§ Exercise objective:
Find the line with "Open the blue globe directory-busting tool" in the records below. Copy it and every line after it, up to and including the line with "Screen dimensions: 1232x970".

§ Material to process:
┌────────

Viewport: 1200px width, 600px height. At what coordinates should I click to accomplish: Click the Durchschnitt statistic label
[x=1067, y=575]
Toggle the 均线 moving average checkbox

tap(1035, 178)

└────────
┌────────

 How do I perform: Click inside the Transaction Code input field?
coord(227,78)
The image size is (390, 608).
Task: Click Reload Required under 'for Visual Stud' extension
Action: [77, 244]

└────────
┌────────

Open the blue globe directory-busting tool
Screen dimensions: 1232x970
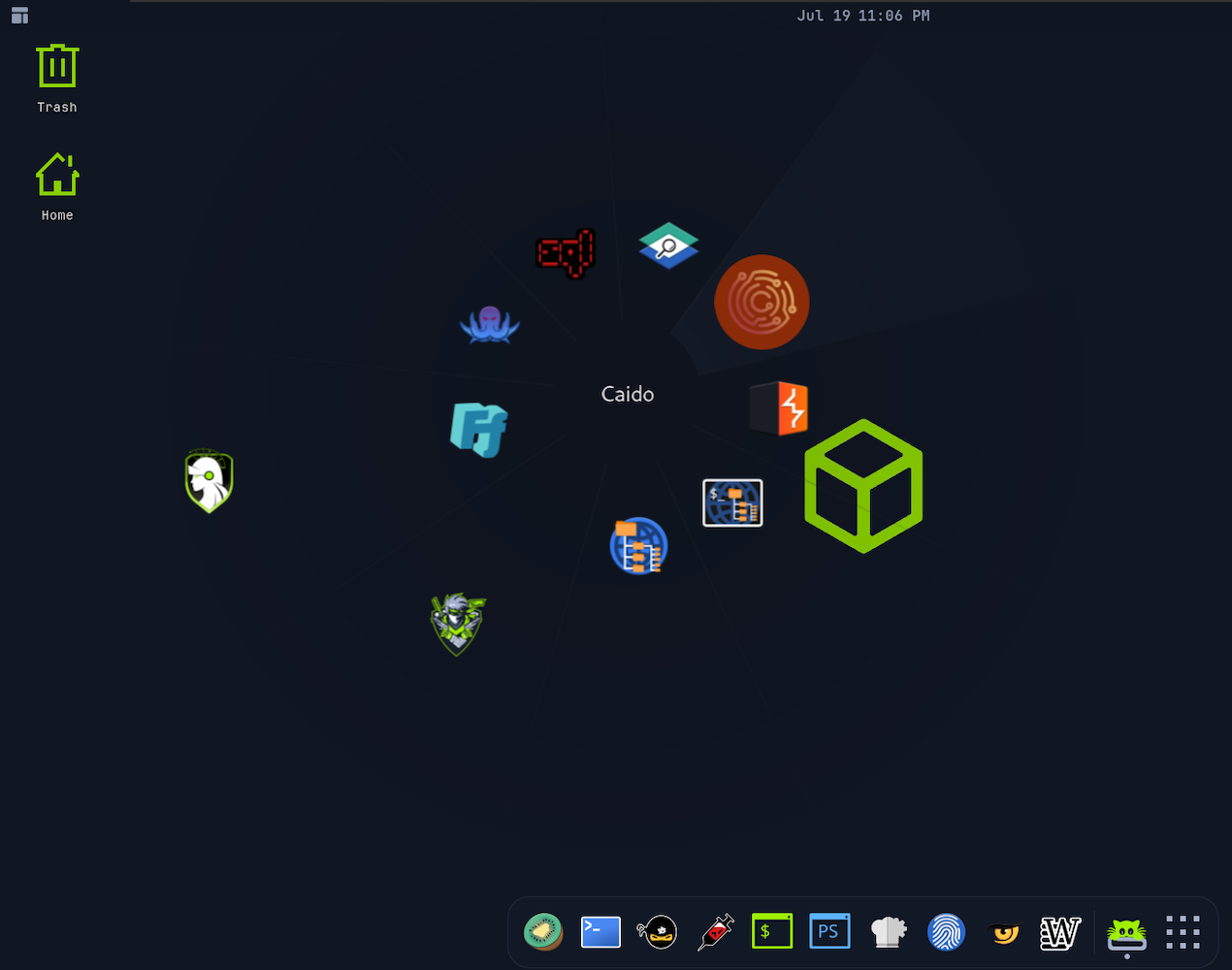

└────────

§ Answer for the task:
Open the blue globe directory-busting tool
Screen dimensions: 1232x970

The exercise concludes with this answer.